Sunday, November 27, 2022

Report on old Princess Anne County Courthouse finished. Here’s what it found out

The 1822 Princess Anne County Courthouse and the Confederate Monument on the courthouse green (Rami Yoakum/Southside Daily)
The 1822 Princess Anne County Courthouse. The porch was added later, and the columns in 1966 (Rami Yoakum/Southside Daily)

VIRGINIA BEACH — Although its 200th birthday is still a few years away and its construction wasn’t without some controversy, the old Princess Anne County Courthouse is still solid and looking forward to many more years of service to residents here.
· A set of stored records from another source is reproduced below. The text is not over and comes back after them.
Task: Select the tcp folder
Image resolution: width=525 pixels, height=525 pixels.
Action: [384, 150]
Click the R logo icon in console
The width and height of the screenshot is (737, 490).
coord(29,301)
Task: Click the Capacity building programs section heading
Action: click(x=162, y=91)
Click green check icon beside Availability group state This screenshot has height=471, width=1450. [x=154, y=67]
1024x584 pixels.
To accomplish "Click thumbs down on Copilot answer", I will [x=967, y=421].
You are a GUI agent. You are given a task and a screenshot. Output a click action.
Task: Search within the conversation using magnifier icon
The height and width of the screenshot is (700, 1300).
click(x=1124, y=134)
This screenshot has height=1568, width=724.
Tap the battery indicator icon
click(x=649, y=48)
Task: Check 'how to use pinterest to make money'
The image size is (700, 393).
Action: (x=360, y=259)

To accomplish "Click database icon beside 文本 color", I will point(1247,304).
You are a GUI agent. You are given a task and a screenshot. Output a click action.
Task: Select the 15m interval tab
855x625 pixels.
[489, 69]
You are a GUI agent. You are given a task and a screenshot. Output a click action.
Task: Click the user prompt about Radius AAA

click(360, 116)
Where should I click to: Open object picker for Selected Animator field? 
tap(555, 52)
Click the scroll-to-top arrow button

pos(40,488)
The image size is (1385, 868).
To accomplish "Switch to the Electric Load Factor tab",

In 1819, Princess Anne County wanted a new courthouse and many residents wanted it closer to the geographic center of the county. The existing courthouse was in Kempsville, whose residents didn’t want the centerpiece of county government moved from there. The Virginia General Assembly got involved and a commission of Norfolk residents was appointed and tasked with making the final decision.

The rest, as they say, is history, and a new location a few miles southeast of Kempsville at the intersection of Princess Anne and North Landing roads was chosen.

The new courthouse was built in 1822 and appears to have opened for business in January 1823.

Recently, a Historic Structure Report was completed and it determined that the old building was still structurally sound and that there were no immediate issues that might threaten the building’s sustainability.

“The report provides a snapshot of what the building is at this time,” said Mark Reed, historic preservation planner for the City of Virginia Beach. “There are some repair needs but nothing is of critical concern.”

While the historic courthouse is in the Courthouse Village and Municipal Center complex that recently gained “historic district” status on the National Register of Historic Places, Reed said the building itself has undergone too many changes to qualify for that status on its own.

During the survey, as research was done on the old courthouse, information was compiled concerning as much of the building’s history as could be found.

“We now know more than we ever did,” Reed said.

He said the courthouse, which was the fifth and last one for Princess Anne County, was originally built in the shape of a “T,” with the front of the building being the top of the “T” and the leg of the “T” serving as the courtroom.

The courtroom was originally two stories in height, but a floor was added in the early 20th century to make two separate levels. Other additions were also done over the years and the courthouse eventually lost its “T” shape and became a square.

A porch was added in the early 1900s, which later became a two-story porch, while the columns that are there now were added in 1966.

Reed said the study presents an outline for repair and maintenance, including cost estimates.

“It now provides us with a significant guiding document for preservation and repair when we’re working on the building,” Reed said. “That’s the most important thing.”

Mold issues were identified and addressed in 2016-2017. Asbestos was also remediated at that time, which he said is “even better news.”

The former Princess Anne County Courthouse is currently being used for office space, and no change of use is planned anytime soon. It is listed among the “50 Most Significant Houses and Structures in Virginia Beach.”